━━ Given records ━━
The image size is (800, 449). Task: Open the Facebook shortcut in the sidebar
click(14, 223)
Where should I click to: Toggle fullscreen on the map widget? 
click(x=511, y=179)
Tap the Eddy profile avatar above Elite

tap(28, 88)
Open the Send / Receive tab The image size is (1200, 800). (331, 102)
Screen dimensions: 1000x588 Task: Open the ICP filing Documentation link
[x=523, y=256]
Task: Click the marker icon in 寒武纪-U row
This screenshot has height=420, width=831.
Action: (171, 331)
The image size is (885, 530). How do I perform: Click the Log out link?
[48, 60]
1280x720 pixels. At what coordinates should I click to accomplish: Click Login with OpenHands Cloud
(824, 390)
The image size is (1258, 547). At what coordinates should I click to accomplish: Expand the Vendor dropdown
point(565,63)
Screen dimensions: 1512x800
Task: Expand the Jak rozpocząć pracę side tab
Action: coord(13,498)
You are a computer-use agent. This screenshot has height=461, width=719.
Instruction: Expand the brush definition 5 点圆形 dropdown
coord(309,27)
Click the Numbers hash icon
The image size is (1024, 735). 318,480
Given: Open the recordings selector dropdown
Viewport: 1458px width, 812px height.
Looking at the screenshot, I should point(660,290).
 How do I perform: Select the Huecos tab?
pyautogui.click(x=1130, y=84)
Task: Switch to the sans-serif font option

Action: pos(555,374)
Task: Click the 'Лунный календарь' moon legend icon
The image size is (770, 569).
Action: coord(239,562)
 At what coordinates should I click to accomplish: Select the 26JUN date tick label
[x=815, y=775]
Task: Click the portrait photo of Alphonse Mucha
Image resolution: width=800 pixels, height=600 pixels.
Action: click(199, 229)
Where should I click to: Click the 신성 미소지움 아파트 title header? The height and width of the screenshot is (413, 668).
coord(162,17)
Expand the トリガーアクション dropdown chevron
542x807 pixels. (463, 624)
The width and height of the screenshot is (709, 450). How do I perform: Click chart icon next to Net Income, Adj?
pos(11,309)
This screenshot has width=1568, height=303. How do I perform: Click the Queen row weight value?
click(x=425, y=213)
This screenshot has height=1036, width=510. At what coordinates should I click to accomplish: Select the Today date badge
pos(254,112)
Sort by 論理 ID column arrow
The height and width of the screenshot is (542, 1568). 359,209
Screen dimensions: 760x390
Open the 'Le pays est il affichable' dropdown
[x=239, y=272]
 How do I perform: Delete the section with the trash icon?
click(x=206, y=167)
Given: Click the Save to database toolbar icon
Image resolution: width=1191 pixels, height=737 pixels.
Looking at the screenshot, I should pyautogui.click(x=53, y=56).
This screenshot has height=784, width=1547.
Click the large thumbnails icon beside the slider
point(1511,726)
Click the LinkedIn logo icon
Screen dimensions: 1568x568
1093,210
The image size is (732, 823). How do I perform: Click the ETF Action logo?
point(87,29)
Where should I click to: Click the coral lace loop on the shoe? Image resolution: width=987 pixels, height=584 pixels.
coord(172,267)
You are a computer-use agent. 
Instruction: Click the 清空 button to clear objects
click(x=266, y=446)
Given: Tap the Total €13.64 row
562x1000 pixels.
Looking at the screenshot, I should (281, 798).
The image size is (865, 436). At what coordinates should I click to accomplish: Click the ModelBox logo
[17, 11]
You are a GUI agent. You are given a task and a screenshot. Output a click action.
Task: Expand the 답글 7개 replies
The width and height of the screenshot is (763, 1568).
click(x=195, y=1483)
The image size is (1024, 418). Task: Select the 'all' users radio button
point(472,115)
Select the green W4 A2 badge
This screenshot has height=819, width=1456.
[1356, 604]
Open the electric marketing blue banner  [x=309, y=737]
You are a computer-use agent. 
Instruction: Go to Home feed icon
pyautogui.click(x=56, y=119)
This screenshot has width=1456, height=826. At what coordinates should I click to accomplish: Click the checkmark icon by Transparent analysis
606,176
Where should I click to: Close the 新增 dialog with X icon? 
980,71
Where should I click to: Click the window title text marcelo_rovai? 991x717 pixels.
━━━
*Directions for this task*
Your task is to retype the entries verbatim, starting with the line that holds "How do I perform: Delete" and stopping after the line that holds "This screenshot has height=784, width=1547.".

*Answer*
 How do I perform: Delete the section with the trash icon?
click(x=206, y=167)
Given: Click the Save to database toolbar icon
Image resolution: width=1191 pixels, height=737 pixels.
Looking at the screenshot, I should pyautogui.click(x=53, y=56).
This screenshot has height=784, width=1547.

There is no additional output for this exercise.